Prof. Tom Whalen, Staatliche Akademie der Künste Stuttgart (Winter Term 2013/14)

"The American Crime Novel (1929-1969)"

Like evil, the roots of crime fiction run deep. Sophocles, Poe, Dostoyevsky, Faulkner, Camus, Cela, and Nabokov are a few of the masters of crime narratives. This course covered American novels from the Depression era to the mid-1960s by writers such as Dashiell Hammett, Dorothy Hughes, Chester Himes, and Jim Thompson, in part with the goal of learning how to write a critical paper.

"The Short Fiction of Poe and Melville"

After the financial failures of Moby-Dick; or, The Whale (1851) and Pierre; or, The Ambiguities (1852), Melville turned to writing the short stories collected in The Piazza Tales (1856).

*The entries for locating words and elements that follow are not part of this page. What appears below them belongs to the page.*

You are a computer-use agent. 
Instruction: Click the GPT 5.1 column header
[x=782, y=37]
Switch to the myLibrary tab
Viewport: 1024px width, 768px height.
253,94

Though artistic successes, once again his writing could not support him financially; 1857 would be his last year as a publishing fiction writer. Eight years earlier, Poe's short life and writing career came to an even more dismal close. This course analyzed key works by these two mid-19th century masters of short fiction, with special emphasis on their aesthetic and ethical complexities.

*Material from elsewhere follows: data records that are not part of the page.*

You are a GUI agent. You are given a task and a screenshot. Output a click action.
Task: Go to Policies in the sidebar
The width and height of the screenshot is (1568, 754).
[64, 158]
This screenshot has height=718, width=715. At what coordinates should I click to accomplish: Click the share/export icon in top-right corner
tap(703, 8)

"Innovative Short Novels of the 1970s"

A declining decade, the 1970s – Nixon's resignation, Ford's pratfalls, Carter's collapse – but also a decade of striking literary innovations in the U.S. and internationally, especially in the short novel form. This course examined six innovative short novels from the 70s by such writers as Beckett, Calvino, Abish, Barthelme, Karapanou, and Frisch.

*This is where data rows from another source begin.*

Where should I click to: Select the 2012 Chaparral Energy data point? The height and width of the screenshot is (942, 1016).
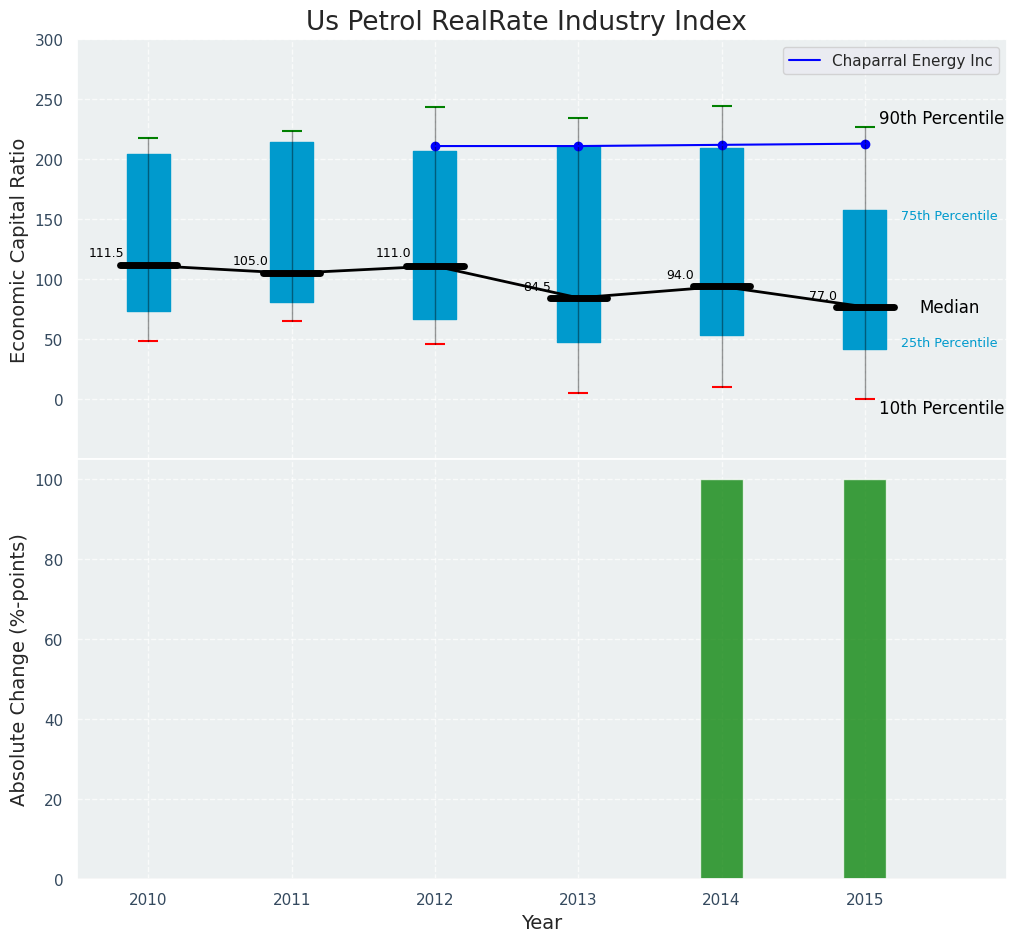[x=435, y=146]

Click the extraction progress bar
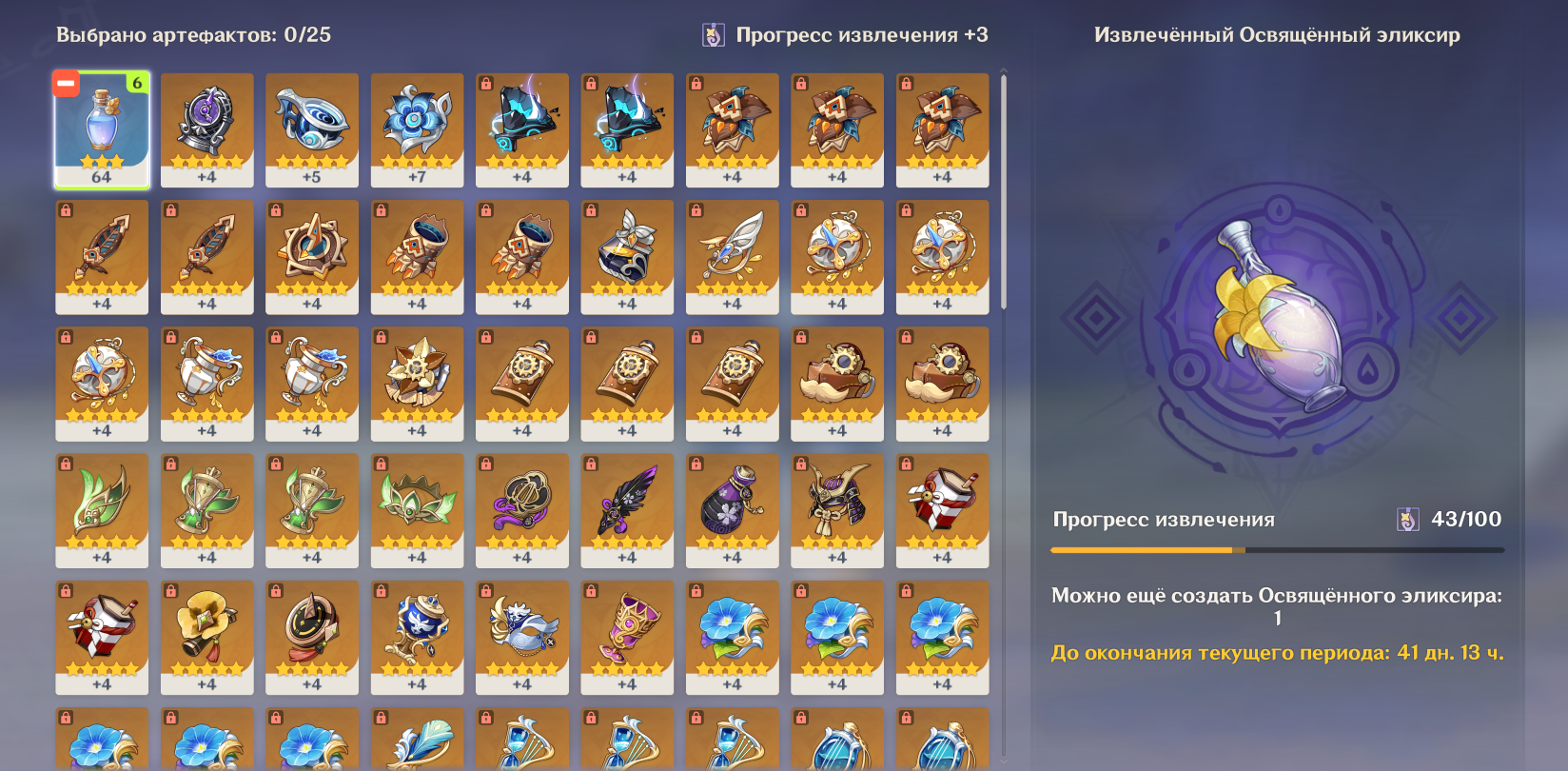[1277, 550]
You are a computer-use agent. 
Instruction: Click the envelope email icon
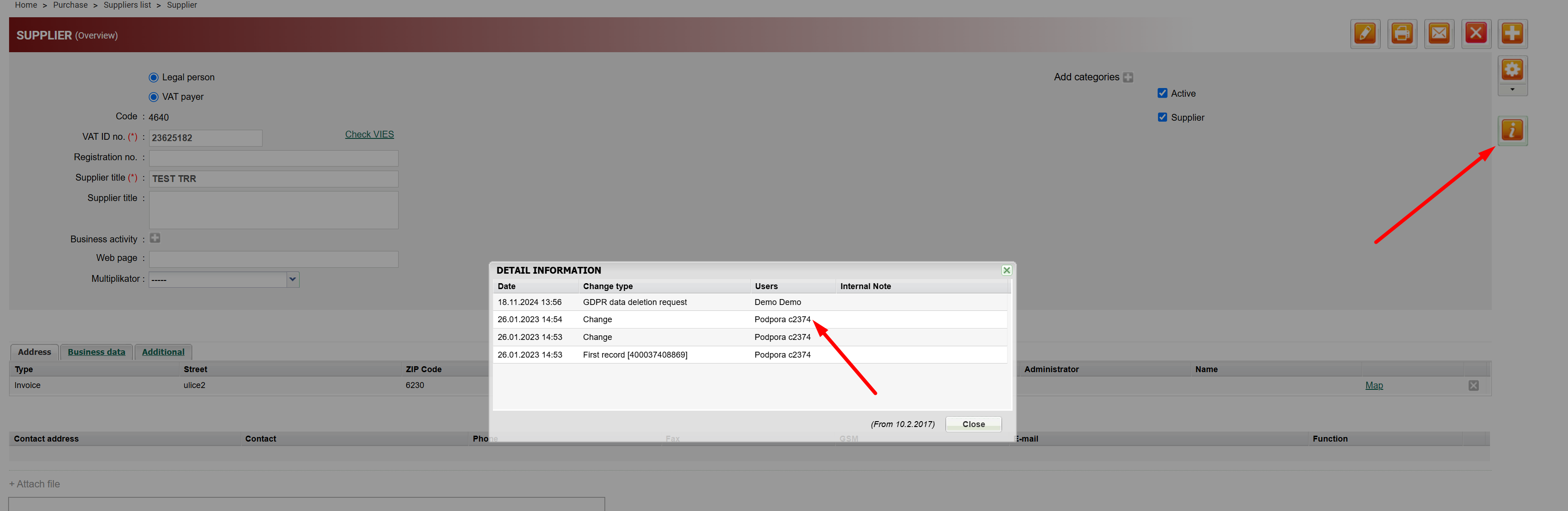click(x=1439, y=34)
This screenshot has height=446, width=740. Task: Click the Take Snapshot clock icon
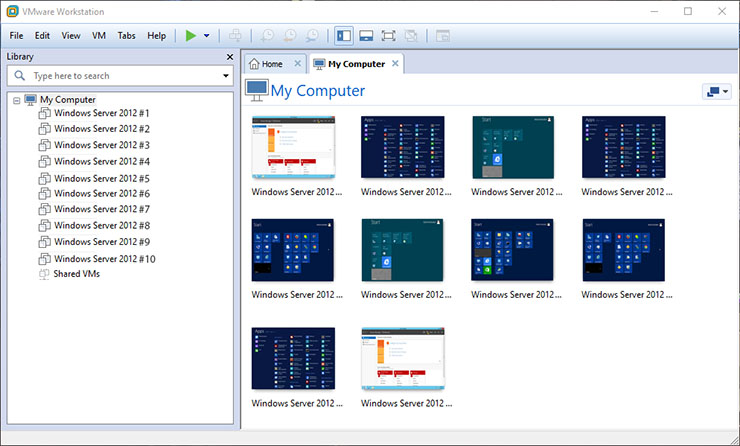(268, 35)
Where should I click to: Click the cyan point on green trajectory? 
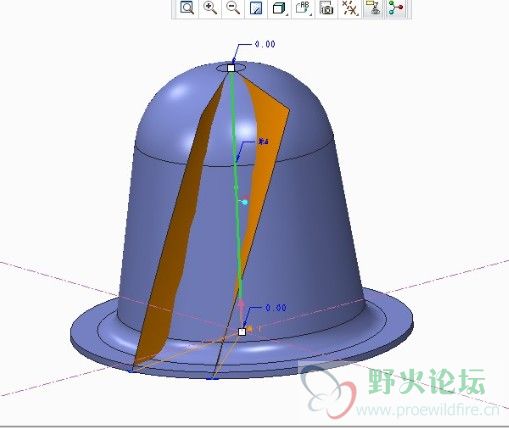click(245, 202)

"The Films of Orson Welles"

This course provided a close examination of five films by Orson Welles (1915 – 85) – Citizen Kane (1941), The Magnificent Ambersons (1942), The Lady from Shanghai (1948) Touch of Evil (1958), The Trial (1963) – focusing on Welles's career as a filmmaker within and outside Hollywood and the relationship between the films' cinematic elements and their themes.

The Instructor

Tom Whalen is a novelist, poet, critic, short story writer, translator and lecturer on film at the Staatliche Akademie der Künste in Stuttgart. He has written for Agni, Bookforum, Film Quarterly, The Hopkins Review, The Iowa Review, The Literary Review, Studies in Short Fiction, The Wallace Stevens Journal, The Washington Post and other publications. His recent books include the novels The Straw That Broke and The President in Her Towers.